>> Begin Passage provided

Since 2005, the Pentagon increasingly has contracted for everything from information warfare to reaction-force training to military logistics, and basically has supplemented our active forces in Iraq with contracted military forces. This is a vestige of former Defense Secretary Donald Rumsfeld’s “military light” approach for Iraq, under which the U.S. hired contractors to deploy more forces than possible by just deploying active and reserve troops. We learned, however, that contractors cost three to four times more to deploy. That is, if you’re sure you can find enough contractors willing to go.
A couple of days before we were to bid, I called my partner. His company is a major defense contractor which, like me, saw the value in the new media-monitoring positions for the Army (22 jobs), the Army National Guard (about 10 to 12 jobs) and the Defense Department (about 20 to 25 jobs). But, by the end of our talk, we decided to let the opportunity pass us by.

>> End Passage provided
>> Begin Dataset excerpts

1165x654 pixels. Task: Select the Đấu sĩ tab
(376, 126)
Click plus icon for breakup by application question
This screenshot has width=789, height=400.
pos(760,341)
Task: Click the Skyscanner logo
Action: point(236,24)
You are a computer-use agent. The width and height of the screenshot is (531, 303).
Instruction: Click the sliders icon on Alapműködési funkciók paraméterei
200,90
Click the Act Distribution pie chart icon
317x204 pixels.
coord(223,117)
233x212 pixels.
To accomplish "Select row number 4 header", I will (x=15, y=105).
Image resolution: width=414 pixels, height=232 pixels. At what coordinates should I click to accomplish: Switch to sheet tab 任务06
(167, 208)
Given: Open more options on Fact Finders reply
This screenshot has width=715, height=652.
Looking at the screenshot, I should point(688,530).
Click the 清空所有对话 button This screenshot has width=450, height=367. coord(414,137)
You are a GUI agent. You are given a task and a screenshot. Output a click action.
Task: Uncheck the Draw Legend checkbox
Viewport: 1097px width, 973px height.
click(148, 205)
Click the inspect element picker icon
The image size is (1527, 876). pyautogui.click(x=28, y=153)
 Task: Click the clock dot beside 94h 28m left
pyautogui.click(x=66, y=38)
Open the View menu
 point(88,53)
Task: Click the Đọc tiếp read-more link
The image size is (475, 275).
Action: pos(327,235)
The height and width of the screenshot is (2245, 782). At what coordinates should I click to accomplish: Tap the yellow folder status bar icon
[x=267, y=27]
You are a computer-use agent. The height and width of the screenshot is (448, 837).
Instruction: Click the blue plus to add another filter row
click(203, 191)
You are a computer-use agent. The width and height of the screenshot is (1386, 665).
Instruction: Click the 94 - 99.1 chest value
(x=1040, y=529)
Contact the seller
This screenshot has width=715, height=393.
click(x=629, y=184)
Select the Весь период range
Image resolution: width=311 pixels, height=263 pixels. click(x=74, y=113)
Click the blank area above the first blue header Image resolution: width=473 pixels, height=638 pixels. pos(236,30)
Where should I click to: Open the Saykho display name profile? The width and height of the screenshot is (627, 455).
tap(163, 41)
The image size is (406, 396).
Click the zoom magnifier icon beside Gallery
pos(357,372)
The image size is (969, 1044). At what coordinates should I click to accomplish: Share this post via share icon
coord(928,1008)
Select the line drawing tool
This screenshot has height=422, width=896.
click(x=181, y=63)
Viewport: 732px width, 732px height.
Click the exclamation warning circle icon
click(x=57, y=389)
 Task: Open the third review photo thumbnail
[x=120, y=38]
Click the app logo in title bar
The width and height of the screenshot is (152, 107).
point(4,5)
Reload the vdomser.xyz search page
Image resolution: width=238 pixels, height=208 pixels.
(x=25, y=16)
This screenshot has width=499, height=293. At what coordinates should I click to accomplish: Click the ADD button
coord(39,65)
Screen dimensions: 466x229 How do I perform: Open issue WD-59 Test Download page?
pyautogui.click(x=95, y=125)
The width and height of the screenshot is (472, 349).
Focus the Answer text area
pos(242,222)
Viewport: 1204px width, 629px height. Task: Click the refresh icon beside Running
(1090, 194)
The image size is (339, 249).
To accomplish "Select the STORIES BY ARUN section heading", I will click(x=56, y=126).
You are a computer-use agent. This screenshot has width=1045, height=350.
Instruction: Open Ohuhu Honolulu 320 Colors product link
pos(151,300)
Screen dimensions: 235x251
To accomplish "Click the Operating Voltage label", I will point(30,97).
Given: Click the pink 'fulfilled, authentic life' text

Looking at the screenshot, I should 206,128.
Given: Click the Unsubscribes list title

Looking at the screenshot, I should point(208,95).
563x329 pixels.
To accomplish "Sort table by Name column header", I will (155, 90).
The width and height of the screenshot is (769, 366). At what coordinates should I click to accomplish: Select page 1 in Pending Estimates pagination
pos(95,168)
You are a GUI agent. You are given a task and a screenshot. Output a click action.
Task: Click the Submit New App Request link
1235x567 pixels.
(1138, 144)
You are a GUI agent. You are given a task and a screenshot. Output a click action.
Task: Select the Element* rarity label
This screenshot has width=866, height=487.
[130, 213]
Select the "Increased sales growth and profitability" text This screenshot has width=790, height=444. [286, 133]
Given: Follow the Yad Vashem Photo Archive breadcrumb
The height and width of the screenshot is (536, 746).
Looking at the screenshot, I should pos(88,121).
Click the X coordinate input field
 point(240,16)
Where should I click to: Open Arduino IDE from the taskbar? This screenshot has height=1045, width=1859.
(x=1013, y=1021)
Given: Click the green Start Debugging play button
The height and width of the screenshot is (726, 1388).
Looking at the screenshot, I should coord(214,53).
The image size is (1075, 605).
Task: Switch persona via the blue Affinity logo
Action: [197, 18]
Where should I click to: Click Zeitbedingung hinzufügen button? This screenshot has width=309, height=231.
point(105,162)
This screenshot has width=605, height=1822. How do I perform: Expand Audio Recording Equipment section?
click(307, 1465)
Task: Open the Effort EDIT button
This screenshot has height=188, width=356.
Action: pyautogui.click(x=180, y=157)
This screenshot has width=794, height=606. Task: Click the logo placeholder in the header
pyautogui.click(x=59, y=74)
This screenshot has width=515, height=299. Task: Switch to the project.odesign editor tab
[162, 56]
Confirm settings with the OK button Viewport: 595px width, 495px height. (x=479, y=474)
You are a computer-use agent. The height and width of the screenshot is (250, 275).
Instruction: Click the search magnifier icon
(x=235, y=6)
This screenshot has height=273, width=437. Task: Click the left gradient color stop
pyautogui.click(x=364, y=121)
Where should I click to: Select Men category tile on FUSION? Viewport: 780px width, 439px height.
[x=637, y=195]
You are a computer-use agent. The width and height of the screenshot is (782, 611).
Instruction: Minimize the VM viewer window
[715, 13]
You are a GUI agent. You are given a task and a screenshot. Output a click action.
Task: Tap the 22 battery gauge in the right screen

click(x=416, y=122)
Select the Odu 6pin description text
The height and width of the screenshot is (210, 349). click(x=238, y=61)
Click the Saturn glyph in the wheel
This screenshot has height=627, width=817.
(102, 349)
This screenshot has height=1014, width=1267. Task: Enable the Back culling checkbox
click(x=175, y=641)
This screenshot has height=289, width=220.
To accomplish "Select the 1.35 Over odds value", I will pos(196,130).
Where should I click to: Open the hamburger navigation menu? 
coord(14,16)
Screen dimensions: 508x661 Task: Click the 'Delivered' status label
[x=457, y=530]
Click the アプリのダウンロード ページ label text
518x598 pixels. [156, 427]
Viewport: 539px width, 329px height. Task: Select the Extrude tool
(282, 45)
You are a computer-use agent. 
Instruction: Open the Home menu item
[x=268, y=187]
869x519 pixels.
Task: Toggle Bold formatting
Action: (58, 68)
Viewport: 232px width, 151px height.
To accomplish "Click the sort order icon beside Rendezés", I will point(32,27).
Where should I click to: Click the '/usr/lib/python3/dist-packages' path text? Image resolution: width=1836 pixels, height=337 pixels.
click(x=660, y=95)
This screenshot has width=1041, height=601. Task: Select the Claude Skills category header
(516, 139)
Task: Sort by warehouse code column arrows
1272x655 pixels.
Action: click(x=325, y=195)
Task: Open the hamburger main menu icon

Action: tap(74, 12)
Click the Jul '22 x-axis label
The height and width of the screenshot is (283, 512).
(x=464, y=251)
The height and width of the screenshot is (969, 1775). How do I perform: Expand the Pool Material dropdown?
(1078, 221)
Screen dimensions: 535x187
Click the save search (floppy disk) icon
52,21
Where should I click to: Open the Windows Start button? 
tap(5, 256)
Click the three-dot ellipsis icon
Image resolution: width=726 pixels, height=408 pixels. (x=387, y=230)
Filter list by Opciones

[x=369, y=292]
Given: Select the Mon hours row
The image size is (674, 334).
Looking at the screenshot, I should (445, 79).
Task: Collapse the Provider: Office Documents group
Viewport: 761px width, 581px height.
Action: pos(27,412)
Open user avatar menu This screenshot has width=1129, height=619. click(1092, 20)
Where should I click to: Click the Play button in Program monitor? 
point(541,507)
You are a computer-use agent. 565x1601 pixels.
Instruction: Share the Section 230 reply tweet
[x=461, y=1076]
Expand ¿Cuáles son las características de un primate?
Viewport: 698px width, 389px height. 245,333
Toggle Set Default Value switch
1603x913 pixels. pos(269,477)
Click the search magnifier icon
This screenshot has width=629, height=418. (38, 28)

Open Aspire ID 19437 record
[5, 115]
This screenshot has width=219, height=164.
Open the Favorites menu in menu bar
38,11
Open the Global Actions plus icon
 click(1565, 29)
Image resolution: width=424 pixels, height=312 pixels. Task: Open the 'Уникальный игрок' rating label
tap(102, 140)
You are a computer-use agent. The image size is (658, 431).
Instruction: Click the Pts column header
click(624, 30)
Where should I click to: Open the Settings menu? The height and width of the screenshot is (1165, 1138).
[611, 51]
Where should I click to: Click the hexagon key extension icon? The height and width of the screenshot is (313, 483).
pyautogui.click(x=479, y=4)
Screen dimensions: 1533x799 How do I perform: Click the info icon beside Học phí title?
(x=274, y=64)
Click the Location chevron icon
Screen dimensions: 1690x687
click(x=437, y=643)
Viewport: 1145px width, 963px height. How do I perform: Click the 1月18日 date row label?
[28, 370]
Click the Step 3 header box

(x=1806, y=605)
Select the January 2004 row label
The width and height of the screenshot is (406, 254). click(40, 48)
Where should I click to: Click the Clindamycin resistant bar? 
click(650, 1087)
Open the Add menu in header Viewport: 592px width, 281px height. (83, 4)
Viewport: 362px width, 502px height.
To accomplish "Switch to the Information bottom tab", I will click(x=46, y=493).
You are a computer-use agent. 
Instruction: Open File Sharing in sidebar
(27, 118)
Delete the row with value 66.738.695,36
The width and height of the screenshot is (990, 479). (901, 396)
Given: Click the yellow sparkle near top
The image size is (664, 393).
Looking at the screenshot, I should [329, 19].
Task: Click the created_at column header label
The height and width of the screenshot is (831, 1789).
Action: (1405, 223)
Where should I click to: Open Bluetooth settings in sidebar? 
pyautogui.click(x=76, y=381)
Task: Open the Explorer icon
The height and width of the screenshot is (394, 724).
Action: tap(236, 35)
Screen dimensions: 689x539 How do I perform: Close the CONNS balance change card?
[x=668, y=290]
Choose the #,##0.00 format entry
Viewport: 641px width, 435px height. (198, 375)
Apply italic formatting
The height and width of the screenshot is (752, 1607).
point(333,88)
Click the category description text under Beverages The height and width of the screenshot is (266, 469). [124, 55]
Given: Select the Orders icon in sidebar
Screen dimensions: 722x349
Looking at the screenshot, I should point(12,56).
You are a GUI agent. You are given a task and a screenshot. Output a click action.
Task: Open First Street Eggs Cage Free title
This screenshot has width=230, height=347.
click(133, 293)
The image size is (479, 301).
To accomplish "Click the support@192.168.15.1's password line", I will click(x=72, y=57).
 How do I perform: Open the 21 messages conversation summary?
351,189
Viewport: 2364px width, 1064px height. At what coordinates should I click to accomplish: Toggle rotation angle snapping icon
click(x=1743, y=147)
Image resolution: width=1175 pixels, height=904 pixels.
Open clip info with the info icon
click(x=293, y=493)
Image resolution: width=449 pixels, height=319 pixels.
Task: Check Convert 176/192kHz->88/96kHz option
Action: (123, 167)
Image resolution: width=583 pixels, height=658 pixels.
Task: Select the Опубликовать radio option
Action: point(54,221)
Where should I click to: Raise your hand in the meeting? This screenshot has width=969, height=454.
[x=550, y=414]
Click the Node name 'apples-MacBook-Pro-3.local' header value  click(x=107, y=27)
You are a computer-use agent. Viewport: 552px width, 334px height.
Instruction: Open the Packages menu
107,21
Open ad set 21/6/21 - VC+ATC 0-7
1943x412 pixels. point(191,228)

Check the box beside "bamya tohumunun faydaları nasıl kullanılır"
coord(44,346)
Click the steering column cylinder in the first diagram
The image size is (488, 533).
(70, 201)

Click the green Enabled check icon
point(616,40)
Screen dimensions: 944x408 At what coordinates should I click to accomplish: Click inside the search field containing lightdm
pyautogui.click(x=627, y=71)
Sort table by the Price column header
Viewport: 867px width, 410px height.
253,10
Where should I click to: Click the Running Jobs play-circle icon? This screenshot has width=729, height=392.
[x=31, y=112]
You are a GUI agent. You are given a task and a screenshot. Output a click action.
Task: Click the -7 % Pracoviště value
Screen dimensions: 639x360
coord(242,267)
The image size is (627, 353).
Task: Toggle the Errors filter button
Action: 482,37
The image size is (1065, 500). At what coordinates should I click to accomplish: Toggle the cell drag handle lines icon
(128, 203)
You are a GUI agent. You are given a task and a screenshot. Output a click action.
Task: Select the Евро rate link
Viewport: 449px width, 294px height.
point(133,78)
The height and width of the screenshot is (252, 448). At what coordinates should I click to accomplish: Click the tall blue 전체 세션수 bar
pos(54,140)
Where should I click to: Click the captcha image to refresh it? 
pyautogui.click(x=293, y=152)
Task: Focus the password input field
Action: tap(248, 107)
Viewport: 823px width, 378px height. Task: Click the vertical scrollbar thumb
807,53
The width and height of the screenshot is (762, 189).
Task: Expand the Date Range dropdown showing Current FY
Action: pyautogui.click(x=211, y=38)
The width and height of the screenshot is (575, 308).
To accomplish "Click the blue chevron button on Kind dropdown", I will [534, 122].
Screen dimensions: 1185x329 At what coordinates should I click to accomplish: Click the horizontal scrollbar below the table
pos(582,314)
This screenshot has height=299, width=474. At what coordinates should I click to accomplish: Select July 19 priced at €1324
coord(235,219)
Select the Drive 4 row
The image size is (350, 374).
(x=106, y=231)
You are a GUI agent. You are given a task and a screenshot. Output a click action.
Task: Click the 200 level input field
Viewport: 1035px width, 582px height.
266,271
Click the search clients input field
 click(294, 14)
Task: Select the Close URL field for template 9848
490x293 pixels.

>> End Dataset excerpts

(What to do)
(1) In the passage on Pentagon contracting, why did the U.S. hire contractors under the "military light" approach for Iraq? Answer in one to three sentences.
(2) Rewrite the passage on Pentagon contracting starting with "Since 2005, the" and going on through "willing to go.", replacing "Pentagon" with "Defense Department".
(3) According to the passage on Pentagon contracting, how much more do contractors cost to deploy?

(Solutions to the exercise)
(1) Under that approach, the U.S. hired contractors to deploy more forces than it could by deploying only active and reserve troops.

(2)
Since 2005, the Defense Department increasingly has contracted for everything from information warfare to reaction-force training to military logistics, and basically has supplemented our active forces in Iraq with contracted military forces. This is a vestige of former Defense Secretary Donald Rumsfeld’s “military light” approach for Iraq, under which the U.S. hired contractors to deploy more forces than possible by just deploying active and reserve troops. We learned, however, that contractors cost three to four times more to deploy. That is, if you’re sure you can find enough contractors willing to go.

(3) Three to four times more.